Virley is a small village and civil parish in the City of Colchester district of Essex, England. It lies 7 miles south of Colchester. Virley closely adjoins the neighbouring village of Salcott, from which it is separated by Virley Brook, also known as Salcott Creek. The two settlements are sometimes described as one village called Salcott-cum-Virley; they have formed a single ecclesiastical parish called Salcott Virley since 1879. At the 2021 census the civil parish of Virley had a population of 64. Virley shares a grouped parish council with the neighbouring parishes of Great and Little Wigborough, Peldon, and Salcott, called the Winstred Hundred Parish Council.

==History==
In the Domesday Book of 1086 a manor called Salcott was listed in the ownership of a Robert of Verly. By the 14th century a larger village also called Salcott had been established on the opposite of the brook. To distinguish the two, the older Salcott north of the brook became known as Salcott Virley and later just as Virley, whereas the newer Salcott south of the brook became known as Salcott Wigborough, on account of it being in the parish of Great Wigborough. Salcott Wigborough eventually just became known as Salcott.

Virley or Salcott Virley was an ancient parish. Its parish church, dedicated to St Mary, was built in the 13th century. On the other side of the brook, Salcott Wigborough had a chapel of ease to its parish church at Great Wigborough from the 14th century, and subsequently became a separate parish. Salcott Virley and Salcott Wigborough parishes were united for ecclesiastical purposes in 1879, by which time the church at Virley was very dilapidated; it was not used for services after 1879. Five years later, the church at Virley was largely destroyed in the 1884 Colchester earthquake, although some ruins remain.
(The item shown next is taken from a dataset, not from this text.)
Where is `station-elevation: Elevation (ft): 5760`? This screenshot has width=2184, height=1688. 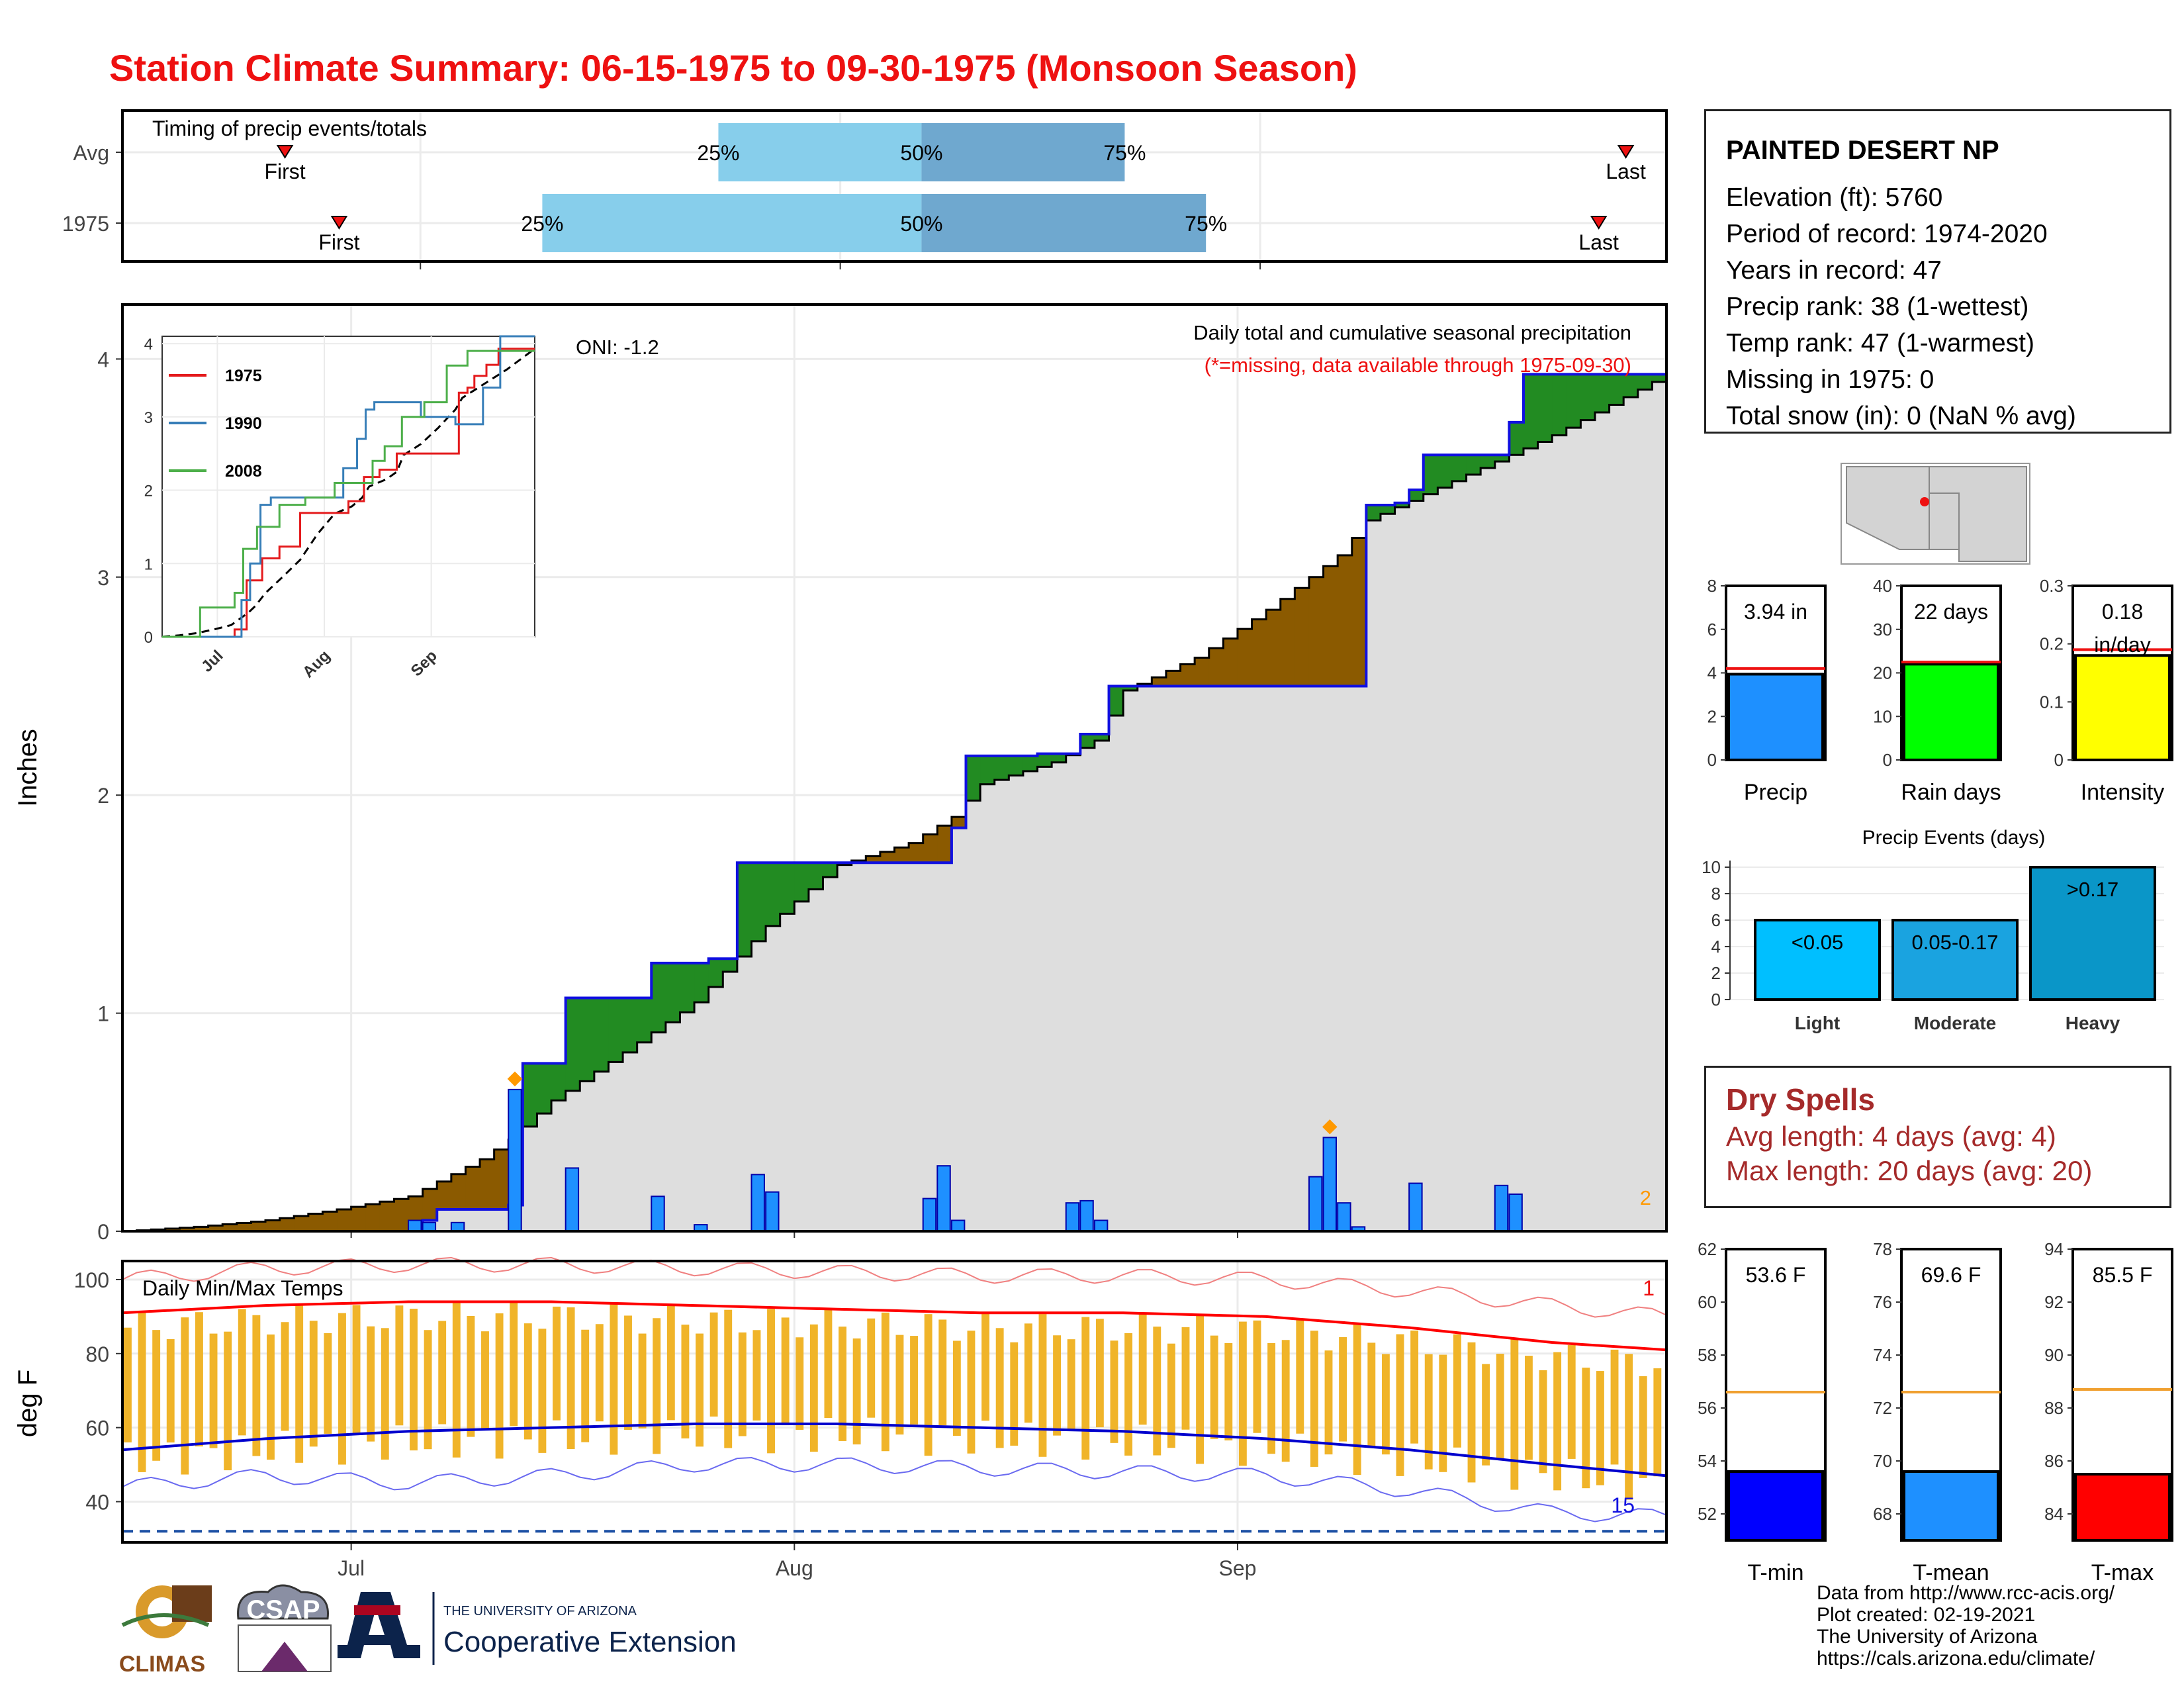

Although Virley and Salcott have formed a single ecclesiastical parish since 1879, they remain separate civil parishes. They are now both covered by the same grouped parish council, the Winstred Hundred Parish Council, which also covers the neighbouring parishes of Great and Little Wigborough and Peldon.

A local legend holds that a local landowner was trying to build a mansion on the marsh. The Devil showed him firm ground but expected his soul in return. The terrified man said that when he died his coffin should be placed in the wall of Virley church to protect him. It was said the church was marked with the devil's claws until it fell in the earthquake and the devil got his man. Virley also appears in the novel Mehalah: A Story of the Salt Marshes by Sabine Baring-Gould, published in 1880. In chapter 23 there is a description of services in the old church.